4. A voicing section detecting means for detecting a voicing section of a voice from an input voice signal, and a feature vector extraction for extracting a feature vector series by analyzing the voice signal of the voicing section detected by the voicing section detecting means. Means, storage means for storing a hidden Markov model prepared for each predetermined recognition candidate and having a normal distribution, feature vector series extracted by the feature vector extraction means, and hidden Markov model stored in the storage means Pattern matching means for calculating the matching score for each recognition candidate by performing the pattern matching, and outputting the feature vector series so as to give an equal value within a predetermined range from the average vector of the hidden Markov model. Pattern matching means including a calculation means for calculating the probability, and each recognition candidate obtained by the pattern matching means Speech recognition apparatus comprising a determining recognition result determining means for collating the recognition result based on the score of the.

5. A voicing section detecting means for detecting a voicing section of a voice from an input voice signal, and a feature vector for extracting a feature vector sequence by voice analysis of the voice signal of the voicing section detected by the voicing section detecting means. Extraction means, storage means that is prepared for each predetermined recognition candidate, and stores a hidden Markov model having a mixed multidimensional normal distribution, feature vector series extracted by the feature vector extraction means, and the storage means. A pattern matching means for calculating a matching score for each recognition candidate by performing pattern matching with a hidden Markov model, wherein the feature is provided so as to give equal values within a predetermined range from the average vector of the hidden Markov model.

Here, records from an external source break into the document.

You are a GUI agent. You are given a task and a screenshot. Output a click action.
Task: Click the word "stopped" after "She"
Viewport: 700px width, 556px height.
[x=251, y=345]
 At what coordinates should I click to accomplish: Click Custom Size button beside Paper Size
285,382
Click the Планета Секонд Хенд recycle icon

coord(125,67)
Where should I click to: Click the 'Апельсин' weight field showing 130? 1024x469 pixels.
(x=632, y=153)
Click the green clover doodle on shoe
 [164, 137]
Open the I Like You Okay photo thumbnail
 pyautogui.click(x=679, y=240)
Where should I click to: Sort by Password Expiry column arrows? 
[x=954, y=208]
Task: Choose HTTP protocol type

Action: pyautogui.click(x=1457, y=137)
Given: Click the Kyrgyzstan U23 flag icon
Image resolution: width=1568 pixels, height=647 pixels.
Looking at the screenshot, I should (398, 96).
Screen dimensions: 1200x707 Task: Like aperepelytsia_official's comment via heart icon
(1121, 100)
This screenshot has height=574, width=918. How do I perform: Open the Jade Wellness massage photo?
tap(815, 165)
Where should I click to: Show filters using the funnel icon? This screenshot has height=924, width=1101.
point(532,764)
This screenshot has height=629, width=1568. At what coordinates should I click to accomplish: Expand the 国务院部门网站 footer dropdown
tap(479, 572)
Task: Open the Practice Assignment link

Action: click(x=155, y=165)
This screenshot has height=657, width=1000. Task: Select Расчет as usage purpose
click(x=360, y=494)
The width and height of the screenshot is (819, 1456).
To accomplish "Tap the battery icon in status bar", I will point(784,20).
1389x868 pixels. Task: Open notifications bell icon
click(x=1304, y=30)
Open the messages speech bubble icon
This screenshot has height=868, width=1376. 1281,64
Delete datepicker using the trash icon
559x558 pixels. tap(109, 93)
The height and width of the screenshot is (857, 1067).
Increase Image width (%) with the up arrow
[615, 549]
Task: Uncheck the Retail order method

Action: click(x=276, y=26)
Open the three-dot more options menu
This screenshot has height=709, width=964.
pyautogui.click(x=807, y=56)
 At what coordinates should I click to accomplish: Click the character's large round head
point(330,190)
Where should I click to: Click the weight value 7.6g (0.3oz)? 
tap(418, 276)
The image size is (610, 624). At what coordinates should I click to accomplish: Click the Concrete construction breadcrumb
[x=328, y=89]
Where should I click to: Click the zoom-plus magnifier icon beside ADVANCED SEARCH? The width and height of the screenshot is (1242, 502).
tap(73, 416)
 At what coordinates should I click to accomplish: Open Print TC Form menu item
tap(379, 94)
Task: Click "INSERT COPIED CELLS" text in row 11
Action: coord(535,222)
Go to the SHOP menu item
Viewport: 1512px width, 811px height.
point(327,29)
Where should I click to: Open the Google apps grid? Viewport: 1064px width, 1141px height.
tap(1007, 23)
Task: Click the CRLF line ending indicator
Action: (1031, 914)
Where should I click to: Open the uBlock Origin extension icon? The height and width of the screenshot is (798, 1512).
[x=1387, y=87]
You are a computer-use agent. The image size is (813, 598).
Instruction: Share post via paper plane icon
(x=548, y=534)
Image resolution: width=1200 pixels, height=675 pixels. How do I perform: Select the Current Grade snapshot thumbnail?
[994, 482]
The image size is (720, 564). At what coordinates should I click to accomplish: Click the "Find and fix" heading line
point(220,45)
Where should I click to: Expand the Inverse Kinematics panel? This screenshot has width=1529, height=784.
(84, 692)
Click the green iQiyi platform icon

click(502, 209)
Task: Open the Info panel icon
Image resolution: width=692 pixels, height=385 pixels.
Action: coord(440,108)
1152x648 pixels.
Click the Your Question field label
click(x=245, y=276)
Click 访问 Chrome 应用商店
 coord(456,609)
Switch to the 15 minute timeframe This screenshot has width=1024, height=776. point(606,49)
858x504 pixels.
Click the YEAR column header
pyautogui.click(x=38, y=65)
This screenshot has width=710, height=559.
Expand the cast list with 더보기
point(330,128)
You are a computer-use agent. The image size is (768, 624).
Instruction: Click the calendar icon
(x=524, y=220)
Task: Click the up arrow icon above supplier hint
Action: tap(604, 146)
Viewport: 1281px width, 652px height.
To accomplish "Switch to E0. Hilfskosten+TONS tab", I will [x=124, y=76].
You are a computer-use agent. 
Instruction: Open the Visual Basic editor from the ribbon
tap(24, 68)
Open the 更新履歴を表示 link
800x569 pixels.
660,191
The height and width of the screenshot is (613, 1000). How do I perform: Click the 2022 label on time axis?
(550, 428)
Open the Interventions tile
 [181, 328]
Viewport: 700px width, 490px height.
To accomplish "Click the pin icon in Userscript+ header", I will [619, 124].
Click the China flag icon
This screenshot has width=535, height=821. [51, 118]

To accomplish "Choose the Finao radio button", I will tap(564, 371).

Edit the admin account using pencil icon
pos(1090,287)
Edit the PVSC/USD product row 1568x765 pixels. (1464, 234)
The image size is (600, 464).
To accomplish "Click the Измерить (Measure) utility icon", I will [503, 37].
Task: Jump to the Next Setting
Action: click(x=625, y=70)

A pattern matching means including a calculation means for calculating the output probability of the vector sequence; Speech recognition apparatus comprising a determining recognition result determination means results recognized on the basis of the matching score of each recognition candidate.

6. A voicing section detecting means for detecting a voicing section of a voice from an input voice signal, a feature vector sequence is extracted by analyzing a voice signal of the voicing section detected by the voicing section detecting means. Vector extraction means, storage means for storing a hidden Markov model prepared for each predetermined recognition candidate and having a normal distribution, feature vector series extracted by the feature vector extraction means, and hidden Markov models stored in the storage means Pattern matching means for calculating the matching score for each recognition candidate by performing the pattern matching, and outputting the feature vector series so as to give an equal value within a predetermined range from the average vector of the hidden Markov model. Pattern matching means including a calculation means for calculating the probability, each obtained by the pattern matching means Speech recognition program to function as determining the recognition result determining unit a recognition result based on the matching score of each identified candidate.